## BEGIN

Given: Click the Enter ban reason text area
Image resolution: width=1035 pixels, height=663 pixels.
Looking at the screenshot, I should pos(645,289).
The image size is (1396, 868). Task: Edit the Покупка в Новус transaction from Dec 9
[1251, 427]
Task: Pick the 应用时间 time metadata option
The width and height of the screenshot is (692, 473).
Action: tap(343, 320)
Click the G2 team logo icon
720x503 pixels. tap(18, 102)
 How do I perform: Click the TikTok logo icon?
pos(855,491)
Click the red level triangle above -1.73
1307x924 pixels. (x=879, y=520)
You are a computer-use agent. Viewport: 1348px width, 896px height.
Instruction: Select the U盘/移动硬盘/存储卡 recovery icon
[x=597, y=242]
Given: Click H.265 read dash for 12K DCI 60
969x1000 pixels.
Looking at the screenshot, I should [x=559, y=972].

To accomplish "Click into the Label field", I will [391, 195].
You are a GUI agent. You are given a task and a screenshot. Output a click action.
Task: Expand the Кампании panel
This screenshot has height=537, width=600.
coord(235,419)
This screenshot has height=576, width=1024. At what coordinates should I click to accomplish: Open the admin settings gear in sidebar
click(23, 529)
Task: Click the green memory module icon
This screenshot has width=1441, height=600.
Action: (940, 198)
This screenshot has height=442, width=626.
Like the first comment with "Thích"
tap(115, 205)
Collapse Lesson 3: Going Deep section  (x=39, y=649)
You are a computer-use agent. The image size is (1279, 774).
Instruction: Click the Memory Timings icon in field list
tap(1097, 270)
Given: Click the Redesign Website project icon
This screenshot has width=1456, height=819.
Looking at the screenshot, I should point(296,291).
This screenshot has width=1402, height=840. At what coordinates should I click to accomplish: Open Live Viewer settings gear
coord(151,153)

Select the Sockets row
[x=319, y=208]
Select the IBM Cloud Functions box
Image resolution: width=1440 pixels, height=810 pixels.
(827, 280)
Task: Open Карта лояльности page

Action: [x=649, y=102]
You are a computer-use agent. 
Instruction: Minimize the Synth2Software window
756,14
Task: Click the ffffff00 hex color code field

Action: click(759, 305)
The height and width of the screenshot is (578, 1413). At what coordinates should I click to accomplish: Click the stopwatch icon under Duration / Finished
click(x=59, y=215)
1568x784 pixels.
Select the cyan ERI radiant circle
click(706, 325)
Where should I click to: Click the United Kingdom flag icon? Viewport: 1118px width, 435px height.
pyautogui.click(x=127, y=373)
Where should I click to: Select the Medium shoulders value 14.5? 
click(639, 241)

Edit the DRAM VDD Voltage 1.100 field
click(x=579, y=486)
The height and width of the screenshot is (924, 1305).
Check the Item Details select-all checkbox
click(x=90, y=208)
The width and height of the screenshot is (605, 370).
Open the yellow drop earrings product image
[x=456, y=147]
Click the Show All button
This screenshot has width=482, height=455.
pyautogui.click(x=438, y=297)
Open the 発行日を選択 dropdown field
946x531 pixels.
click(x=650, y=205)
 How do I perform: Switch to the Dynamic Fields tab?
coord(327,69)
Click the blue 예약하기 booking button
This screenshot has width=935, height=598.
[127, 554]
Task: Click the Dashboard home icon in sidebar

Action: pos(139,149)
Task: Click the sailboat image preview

## END

## SHORT PROBLEM
Reproduce every one of the records above, line for line and without any changes.

## EXERCISE ANSWER
Given: Click the Enter ban reason text area
Image resolution: width=1035 pixels, height=663 pixels.
Looking at the screenshot, I should pos(645,289).
The image size is (1396, 868). Task: Edit the Покупка в Новус transaction from Dec 9
[1251, 427]
Task: Pick the 应用时间 time metadata option
The width and height of the screenshot is (692, 473).
Action: tap(343, 320)
Click the G2 team logo icon
720x503 pixels. tap(18, 102)
 How do I perform: Click the TikTok logo icon?
pos(855,491)
Click the red level triangle above -1.73
1307x924 pixels. (x=879, y=520)
You are a computer-use agent. Viewport: 1348px width, 896px height.
Instruction: Select the U盘/移动硬盘/存储卡 recovery icon
[x=597, y=242]
Given: Click H.265 read dash for 12K DCI 60
969x1000 pixels.
Looking at the screenshot, I should [x=559, y=972].

To accomplish "Click into the Label field", I will [391, 195].
You are a GUI agent. You are given a task and a screenshot. Output a click action.
Task: Expand the Кампании panel
This screenshot has height=537, width=600.
coord(235,419)
This screenshot has height=576, width=1024. At what coordinates should I click to accomplish: Open the admin settings gear in sidebar
click(23, 529)
Task: Click the green memory module icon
This screenshot has width=1441, height=600.
Action: (940, 198)
This screenshot has height=442, width=626.
Like the first comment with "Thích"
tap(115, 205)
Collapse Lesson 3: Going Deep section  (x=39, y=649)
You are a computer-use agent. The image size is (1279, 774).
Instruction: Click the Memory Timings icon in field list
tap(1097, 270)
Given: Click the Redesign Website project icon
This screenshot has width=1456, height=819.
Looking at the screenshot, I should point(296,291).
This screenshot has width=1402, height=840. At what coordinates should I click to accomplish: Open Live Viewer settings gear
coord(151,153)

Select the Sockets row
[x=319, y=208]
Select the IBM Cloud Functions box
Image resolution: width=1440 pixels, height=810 pixels.
(827, 280)
Task: Open Карта лояльности page

Action: [x=649, y=102]
You are a computer-use agent. 
Instruction: Minimize the Synth2Software window
756,14
Task: Click the ffffff00 hex color code field

Action: click(759, 305)
The height and width of the screenshot is (578, 1413). At what coordinates should I click to accomplish: Click the stopwatch icon under Duration / Finished
click(x=59, y=215)
1568x784 pixels.
Select the cyan ERI radiant circle
click(706, 325)
Where should I click to: Click the United Kingdom flag icon? Viewport: 1118px width, 435px height.
pyautogui.click(x=127, y=373)
Where should I click to: Select the Medium shoulders value 14.5? 
click(639, 241)

Edit the DRAM VDD Voltage 1.100 field
click(x=579, y=486)
The height and width of the screenshot is (924, 1305).
Check the Item Details select-all checkbox
click(x=90, y=208)
The width and height of the screenshot is (605, 370).
Open the yellow drop earrings product image
[x=456, y=147]
Click the Show All button
This screenshot has width=482, height=455.
pyautogui.click(x=438, y=297)
Open the 発行日を選択 dropdown field
946x531 pixels.
click(x=650, y=205)
 How do I perform: Switch to the Dynamic Fields tab?
coord(327,69)
Click the blue 예약하기 booking button
This screenshot has width=935, height=598.
[127, 554]
Task: Click the Dashboard home icon in sidebar

Action: pos(139,149)
Task: Click the sailboat image preview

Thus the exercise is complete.